Saved entries
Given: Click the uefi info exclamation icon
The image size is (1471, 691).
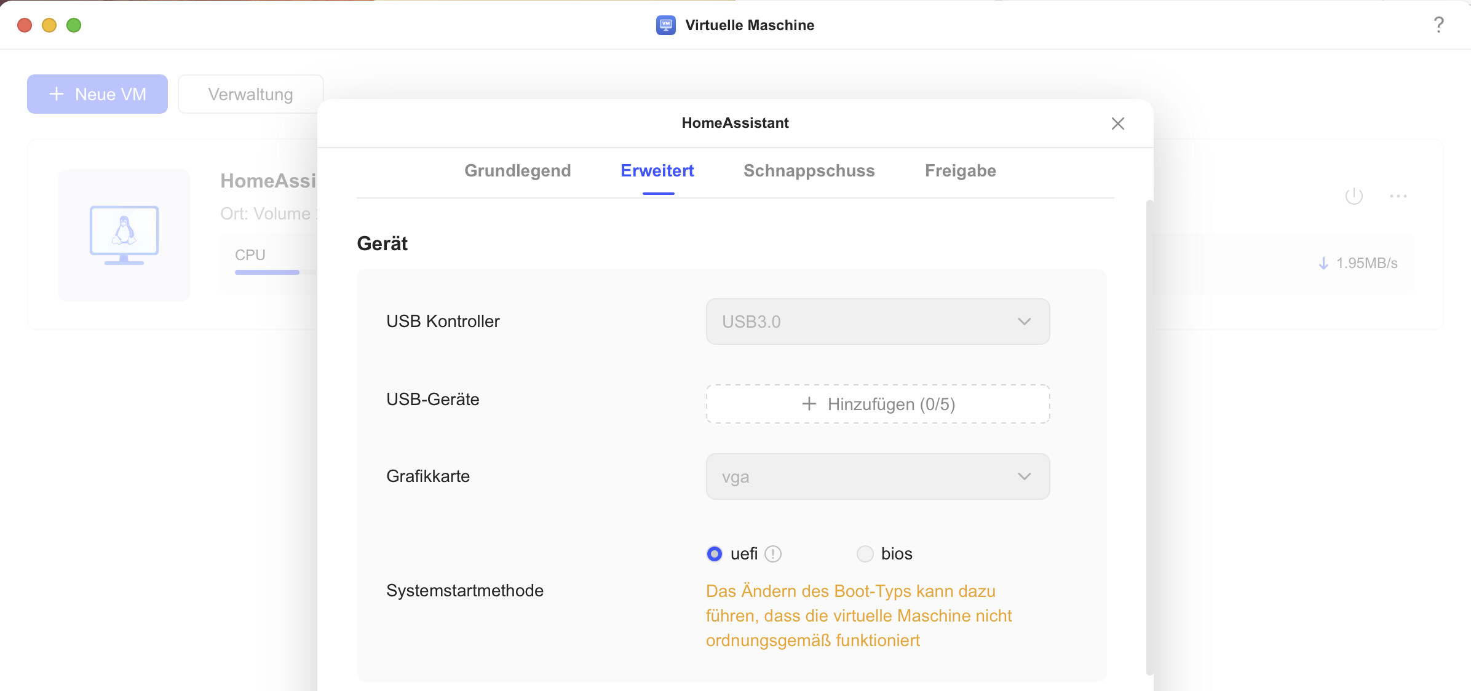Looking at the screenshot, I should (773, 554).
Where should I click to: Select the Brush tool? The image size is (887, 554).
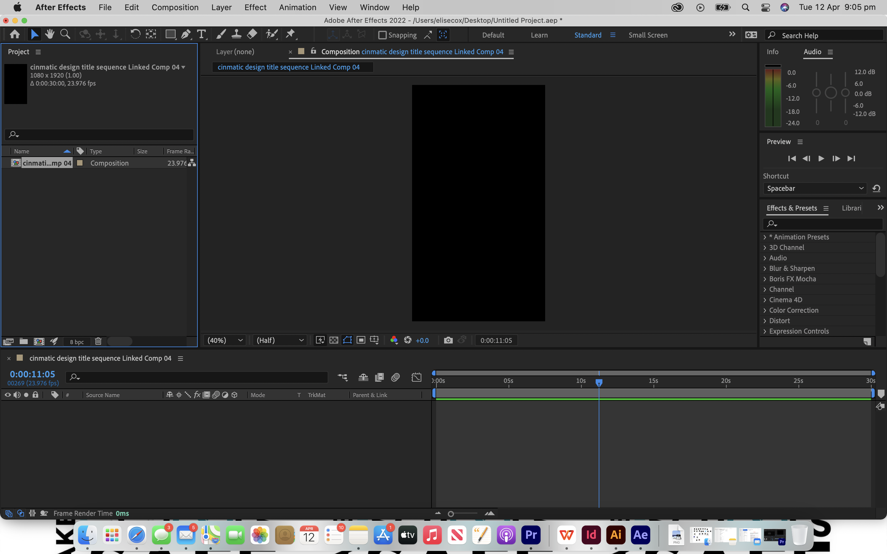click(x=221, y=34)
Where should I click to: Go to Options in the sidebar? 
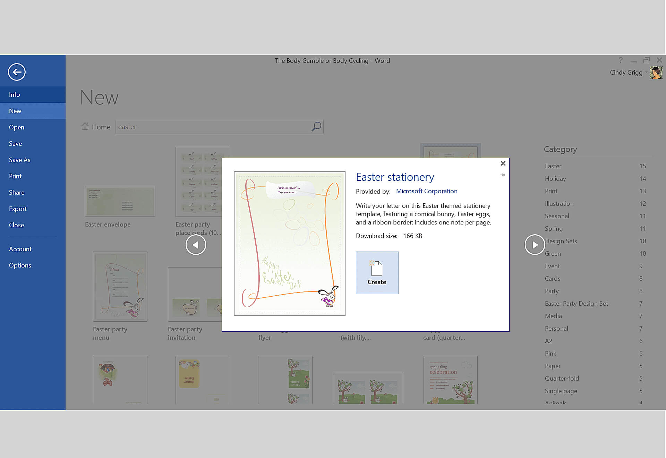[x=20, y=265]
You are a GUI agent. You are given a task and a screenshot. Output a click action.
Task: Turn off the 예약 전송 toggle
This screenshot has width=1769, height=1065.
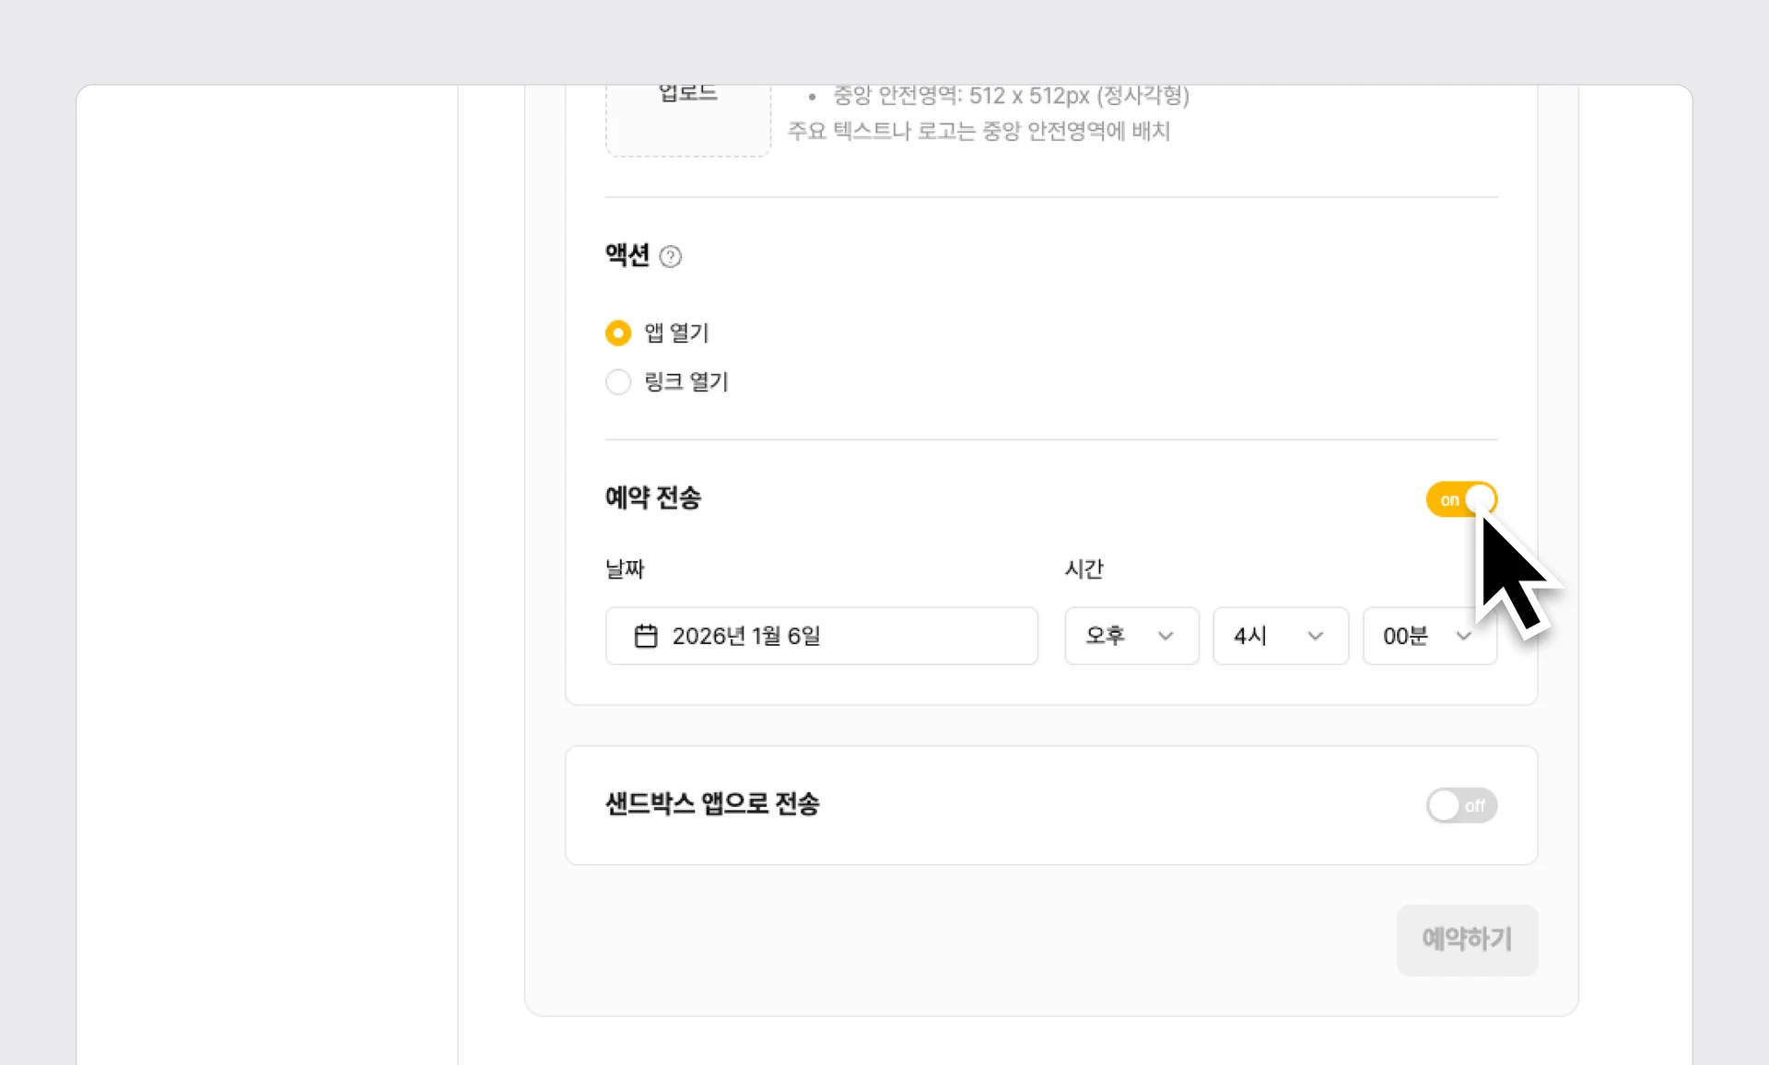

Work to complete: The expected output is an exact copy of the lines from the one with "Task: Turn off the 예약 전송 toggle" to the final line of the entries above, pictures excepted; please include both ends.

Exercise output:
Task: Turn off the 예약 전송 toggle
This screenshot has width=1769, height=1065.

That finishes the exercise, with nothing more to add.